> [WORK INSTRUCTION]: What lines below mention the word "Task"? Copy each one.

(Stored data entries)
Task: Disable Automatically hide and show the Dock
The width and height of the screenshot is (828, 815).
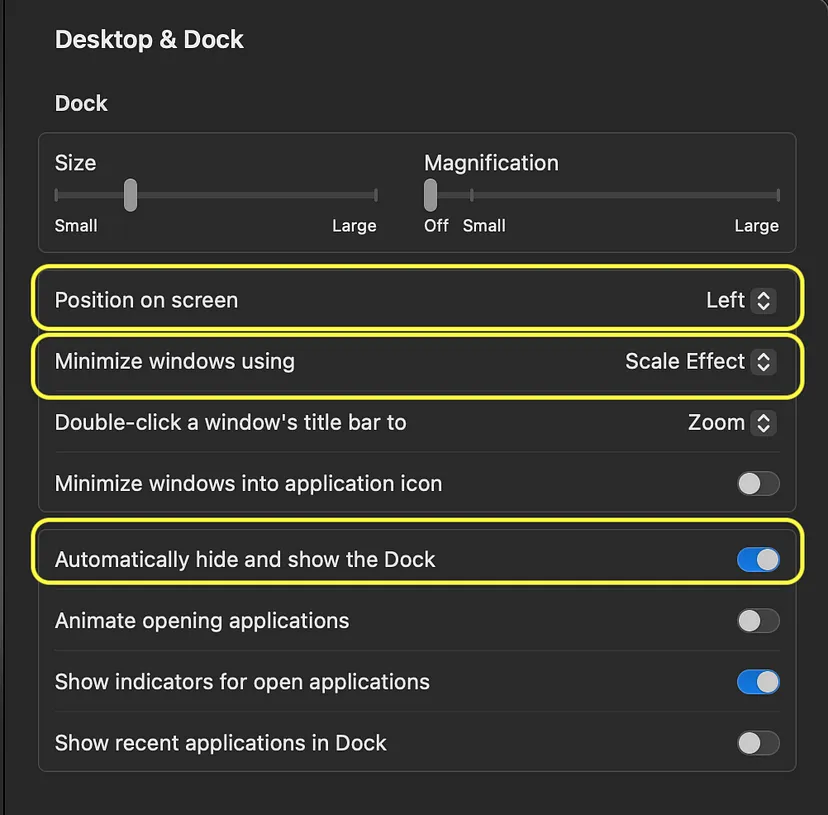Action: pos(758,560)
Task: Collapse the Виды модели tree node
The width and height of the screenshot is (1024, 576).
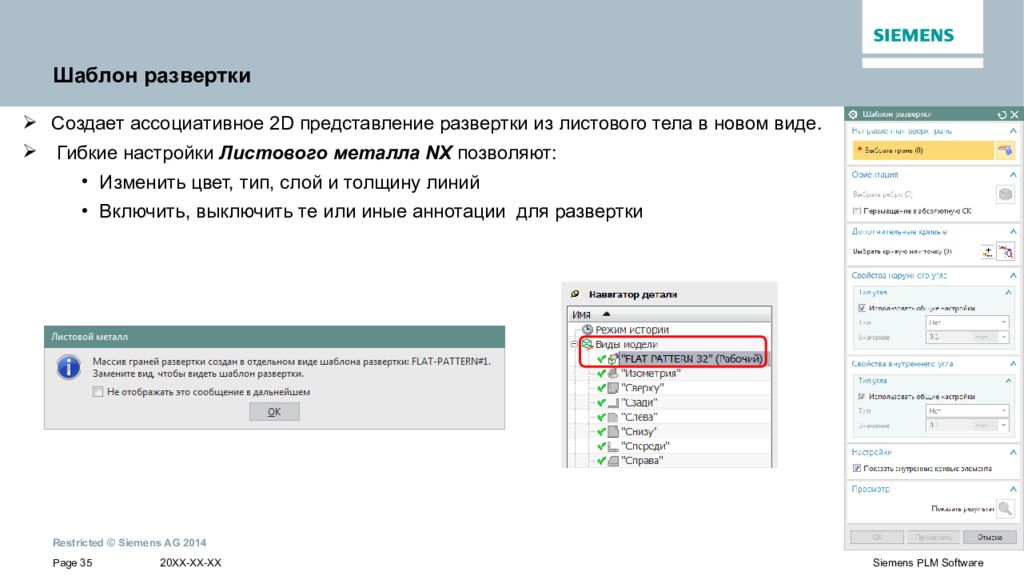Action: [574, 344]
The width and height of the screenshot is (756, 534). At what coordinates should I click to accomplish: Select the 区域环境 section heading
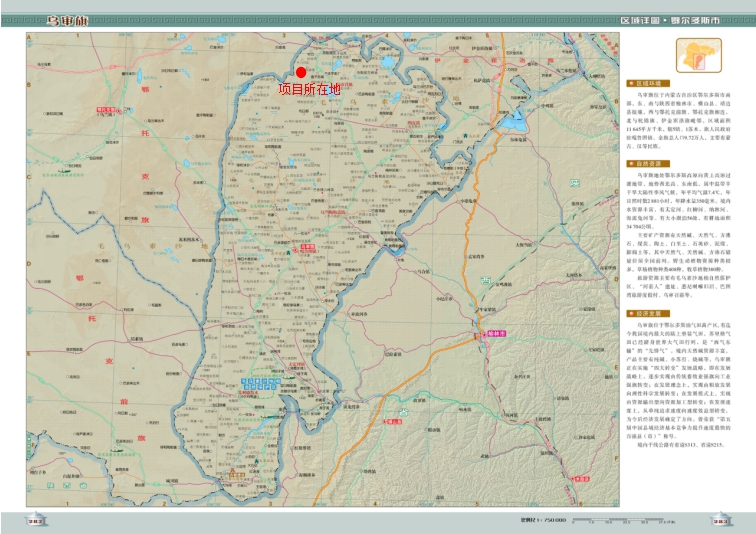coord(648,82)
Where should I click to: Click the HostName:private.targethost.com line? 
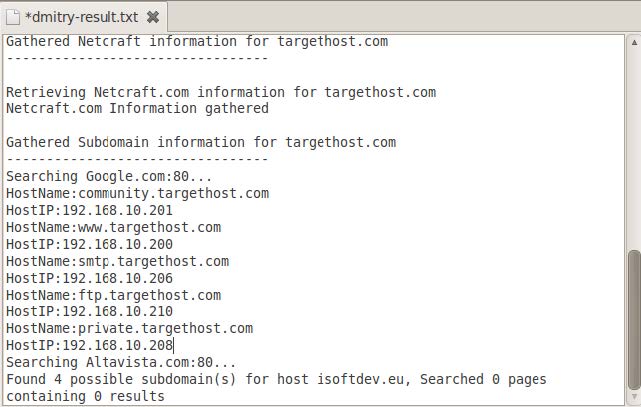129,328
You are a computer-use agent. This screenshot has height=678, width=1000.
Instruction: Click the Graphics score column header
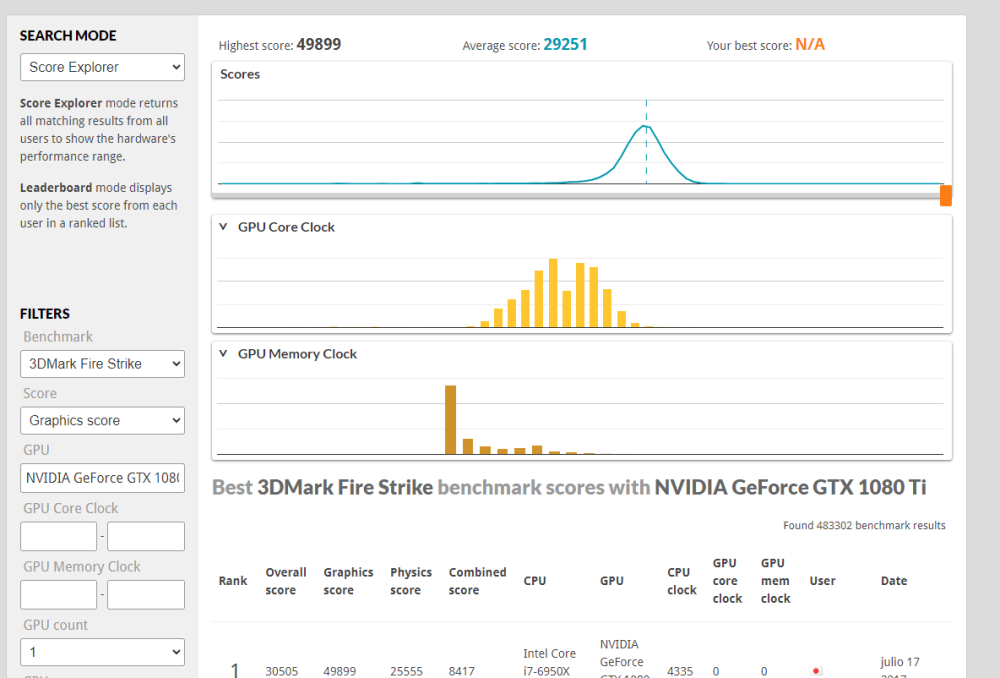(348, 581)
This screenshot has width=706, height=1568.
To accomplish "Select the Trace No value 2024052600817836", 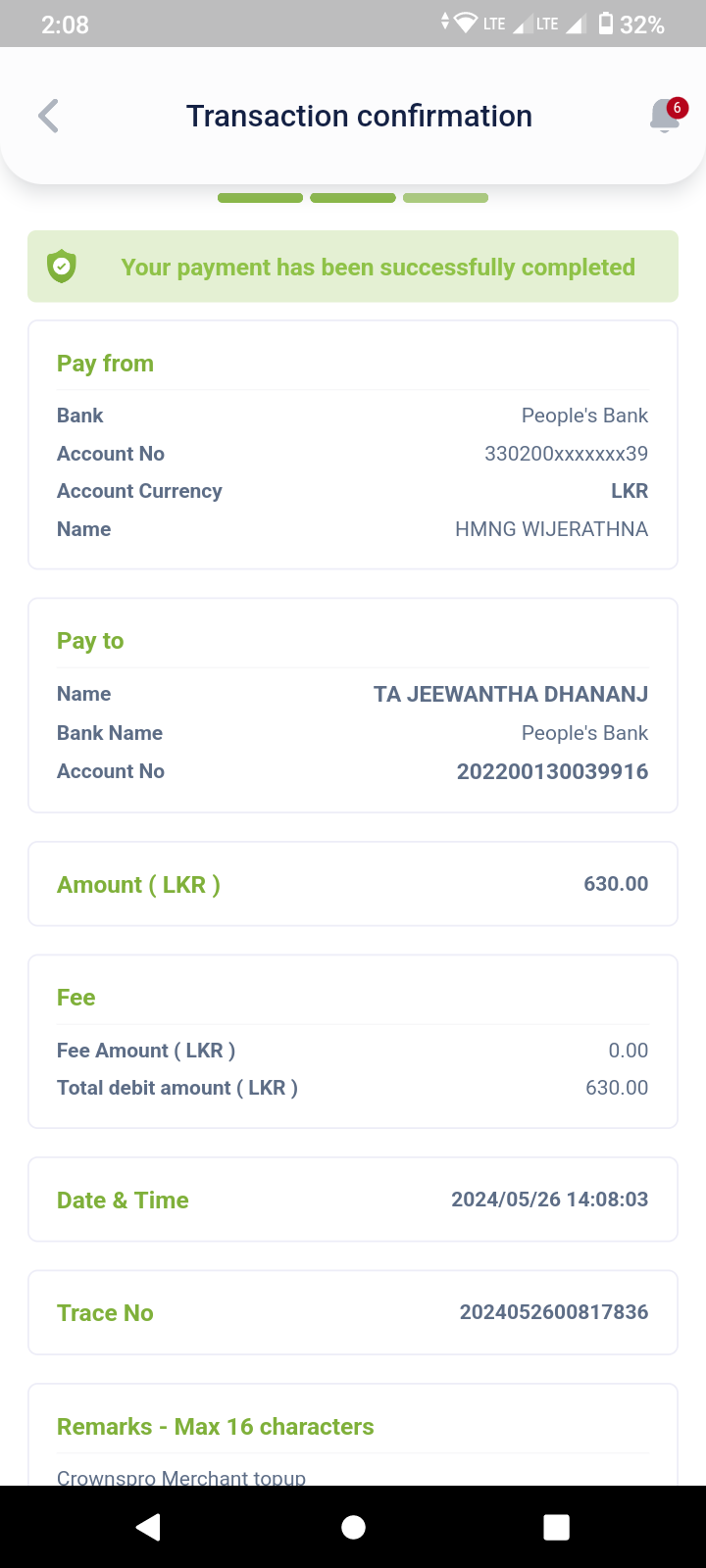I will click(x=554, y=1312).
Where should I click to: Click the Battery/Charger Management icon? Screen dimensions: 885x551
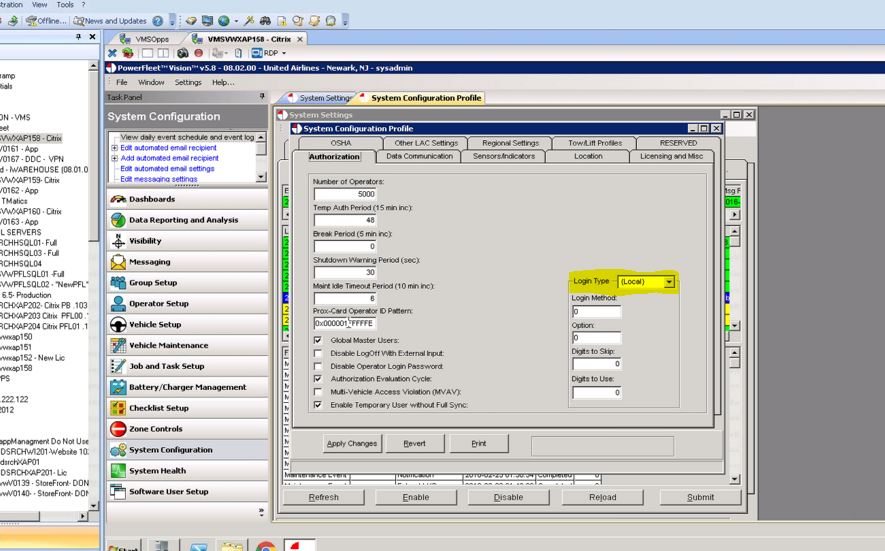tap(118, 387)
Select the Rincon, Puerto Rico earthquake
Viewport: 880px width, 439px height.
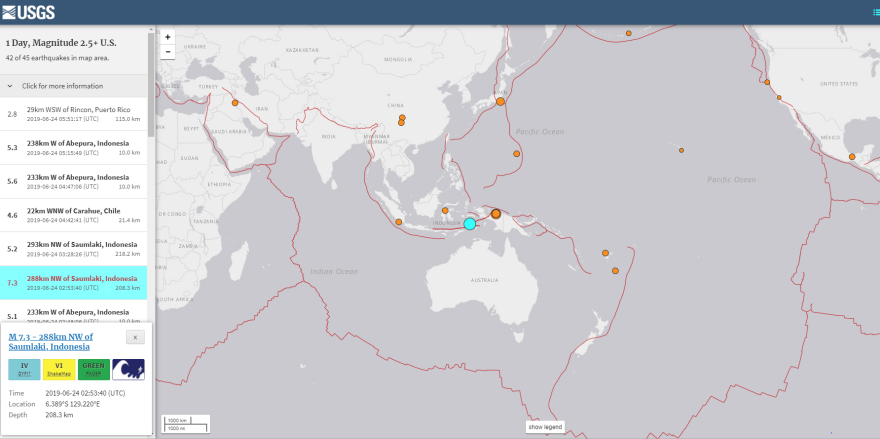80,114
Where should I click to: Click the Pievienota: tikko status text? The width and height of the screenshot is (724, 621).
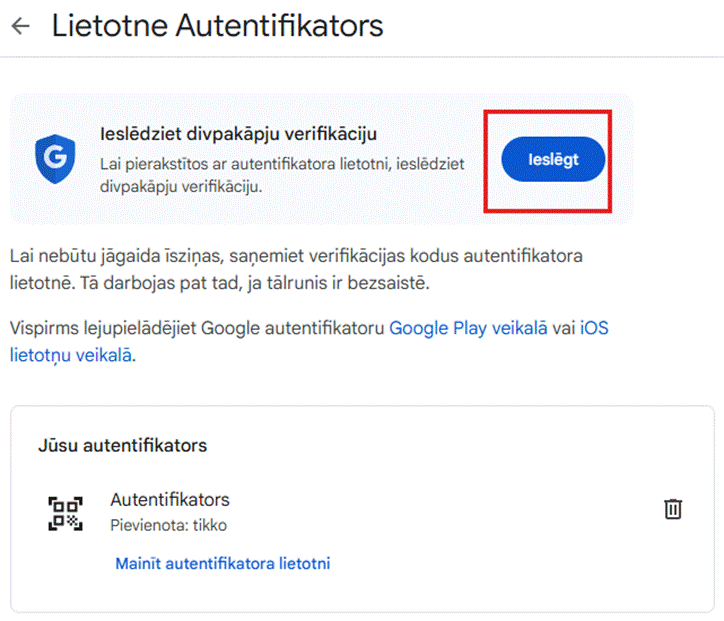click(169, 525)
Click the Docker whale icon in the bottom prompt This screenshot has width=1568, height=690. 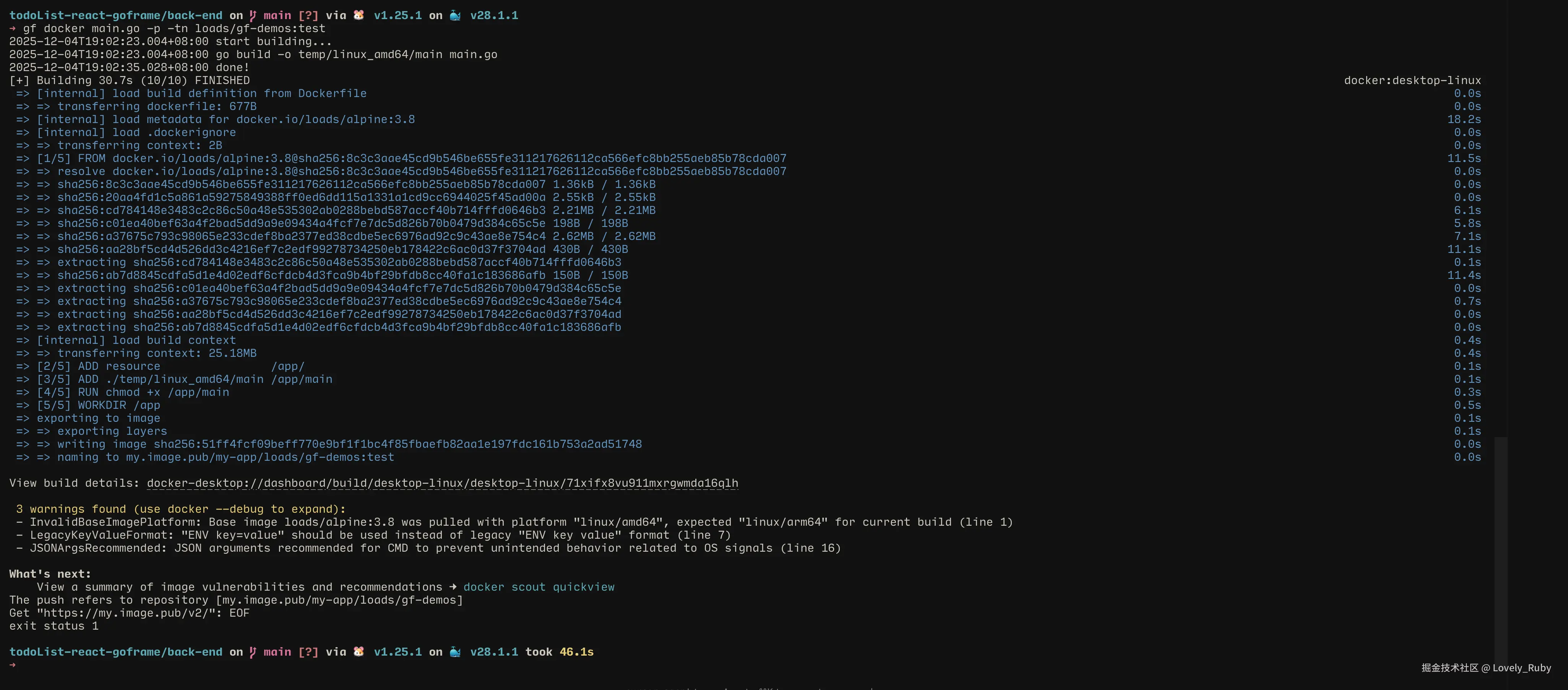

> [EXERCISE RESULT]:
Task: Disable Automatically hide and show the Dock
Task: Collapse the Виды модели tree node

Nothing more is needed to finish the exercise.